Can a company be held liable for labor-law violations committed by its independent contractors? The answer is a definite maybe.
A recent court decision involving the CNN network advances a heated partisan dispute about who qualifies as a “joint employer” liable for unfair labor practices under the National Labor Relations Act.
Finding that the National Labor Relations Board didn’t explain why it applied a new and broader standard in 2014 when it decided that CNN was the joint employer of its broadcast technicians, a federal appeals court in Washington, D.C. heightens the stakes of the joint employer debate just as two new appointees to the NLRB appear poised to apply more restrictive qualifications. NLRB v. CNN America, Inc., 209 LRRM 3402 (D.C. Cir. 2017).
This is CNN. And Another Company.
Technicians at CNN’s Washington, D.C. and New York City bureaus were historically represented by the National Association of Broadcast Employees and Technicians, the court said. In 2001, CNN entered into service contracts with an entity called Team Video Services, which agreed to provide CNN with the technical services in exchange for labor expenses and a monthly management fee.
In September 2003, however, CNN announced that it was terminating its contract with TVS and bringing the services in-house. The union asked CNN for recognition and bargaining, including a discussion about future jobs for the unit employees it represented, but CNN declined.
CNN planned a multistep “behavioral interviewing process” to hire more than 200 skilled technicians for the two bureaus. Former employees of TVS could apply but had to interview. Ultimately, more than 100 unit employees lost their jobs.
Union Says the News is Broken
The union filed unfair-labor-practice charges against CNN, and the NLRB found that the network, as a joint employer with TVS, unlawfully terminated the TVS contracts based on anti-union animus and failed to bargain with the union about its decision to terminate the contracts. The board applied to the D.C. Circuit for enforcement of its order, and CNN asked for review.
Court Says NLRB’s Transmission is Garbled
The court held that the NLRB’s joint employer finding couldn’t stand. This wasn’t because CNN and TVS necessarily weren’t joint employers, but because the board didn’t explain well enough how it concluded they were.
The board had found that CNN was responsible because TVS and CNN “share or codetermine” terms and conditions of employment, but the board didn't say anything about 30 years of its own case law suggesting that the more appropriate question was whether CNN had “direct and immediate” control over employment matters.
Stay Tuned for More Decisions
Though important, the CNN case is distinguished by the board’s failure to provide a reasoned explanation for using a new standard.

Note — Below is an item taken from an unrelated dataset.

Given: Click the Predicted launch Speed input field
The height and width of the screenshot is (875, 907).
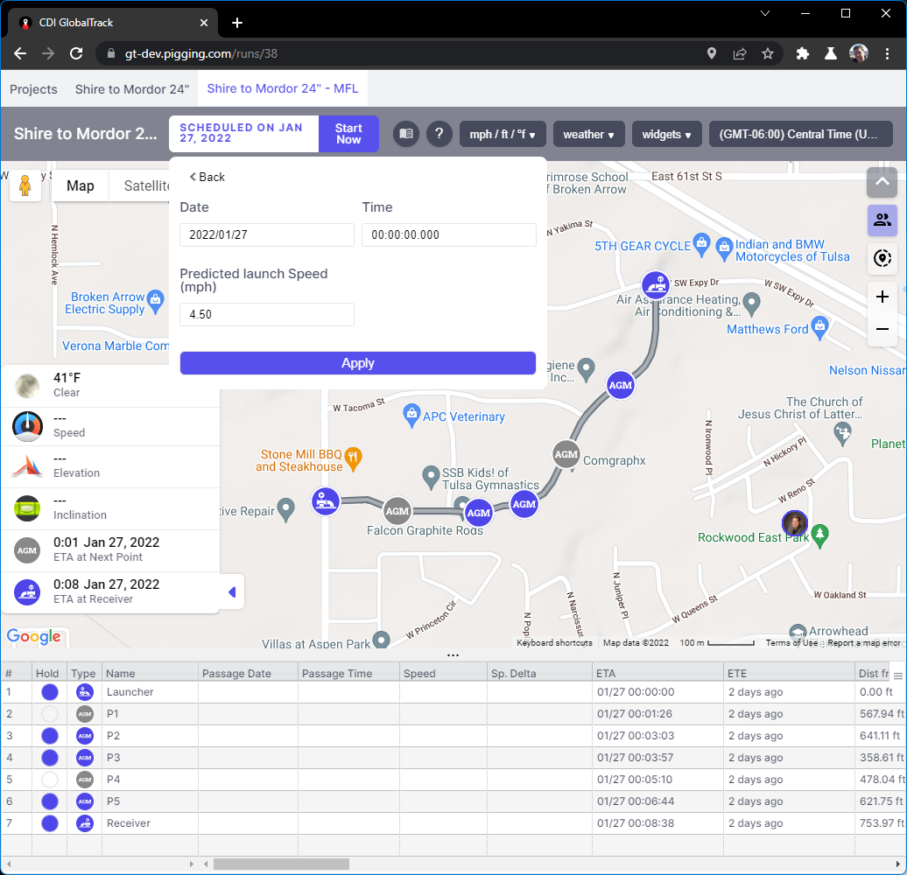Looking at the screenshot, I should [267, 314].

The real judicial test that remains in the joint-employer debate is the D.C. Circuit’s pending review of the board’s decision in Browning-Ferris, 362 NLRB No. 186 (2015), which canvassed 30 years of joint-employer cases and explained just why a broader standard is more appropriate. The outcome of that case, along with the views of the new administration’s two recent board appointees, is likely to clarify the issue, at least for some time.